History and the Truth

Is one interpretation of the past as good as another?


Not many historians would accept the idea that one interpretation of the past is as good as another.  By and large the belief that the historian can be completely objective and impartial has been abandoned. E.H. Carr (see Different Perspectives on History) represents the contemporary approach that we can only understand the past in the light of the present and we can only understand the present in the light of the past and that the purpose of history is to help us understand the society of the past and to increase our control over our present society. He sees history as an “unending dialogue between the present and the past.”  Historians now realise that it is not possible to transcend their own time.  The force of the irrational and the complexities of human psychology are now more fully appreciated and undermine deterministic and predictive viewpoints. The idea that history is pure chance is as unacceptable as the idea that it is totally the result of individual behaviour: the truth lies somewhere in between, in an interaction between men and circumstances.  Every historian is a product of his own time. The twentieth century has seen an emphasis on economic interpretations as well as borrowing from the social sciences and attempts at psycho-analytical interpretations. E.H. Carr writes that ‘man’s capacity to rise above his social and historical situation seems to be conditioned by the sensitivity with which he recognises the extent of his involvement in it’ and warns against the temptation of the historian ‘to think of himself as an eagle surveying the scene from a lonely crag or as a V.I.P. at the saluting base. Nothing of the kind! The historian is just another dim figure trudging along in another part of the procession. 
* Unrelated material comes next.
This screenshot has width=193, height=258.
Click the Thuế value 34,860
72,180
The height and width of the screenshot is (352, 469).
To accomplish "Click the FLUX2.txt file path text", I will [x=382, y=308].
E.P. Thompson believed that historians must not be afraid to pass judgements. In reply to Philip Bagby’s recommendation that ‘we first put aside all moral considerations before we try to understand the past’, Thompson argued that moral judgements were unavoidable. For example, he has no hesitancy in his classic ‘The Making of the English Working Class’ of entering the ‘condition of living argument’ and he passes judgements such as ‘the exploitation of little children on this scale and with this intensity was on the most shameful events in our history.’  Thompson re-wrote the period 1780-1832 from below and is an excellent example of how a generation re-writes history. Marwick emphasises that although ultimate truth is not possible, historians have a duty to strive towards it and that historical controversy (revisionism) leads to a greater understanding.  Each generation has to re-interpret the past as it strives towards a greater understanding of the world in which it finds itself.
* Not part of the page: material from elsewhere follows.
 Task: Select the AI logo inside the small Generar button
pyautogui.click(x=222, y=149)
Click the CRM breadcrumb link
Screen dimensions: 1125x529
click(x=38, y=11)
The past cannot just be described; all history is interpretation. To deliberately ‘use’ the past is a corruption of history.  Yet it is true to say that history is useful. It gives us perspective and reduces the likelihood of our becoming the victims of our own ignorance. The purpose of studying the past is not to accumulate historical information, but to develop judgement and understanding. The historian has a creative role in helping us towards greater understanding of the past and the present, and to fulfil this role successfully one in interpretation of the past is not as good as another.